(Records contained in a dataset)
/---
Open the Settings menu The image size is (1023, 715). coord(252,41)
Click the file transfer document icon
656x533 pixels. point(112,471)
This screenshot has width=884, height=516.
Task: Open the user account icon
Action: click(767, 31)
\---
*What the task asks:* Print all the data exactly as shown above.

*Solution for this task:*
Open the Settings menu The image size is (1023, 715). coord(252,41)
Click the file transfer document icon
656x533 pixels. point(112,471)
This screenshot has width=884, height=516.
Task: Open the user account icon
Action: click(767, 31)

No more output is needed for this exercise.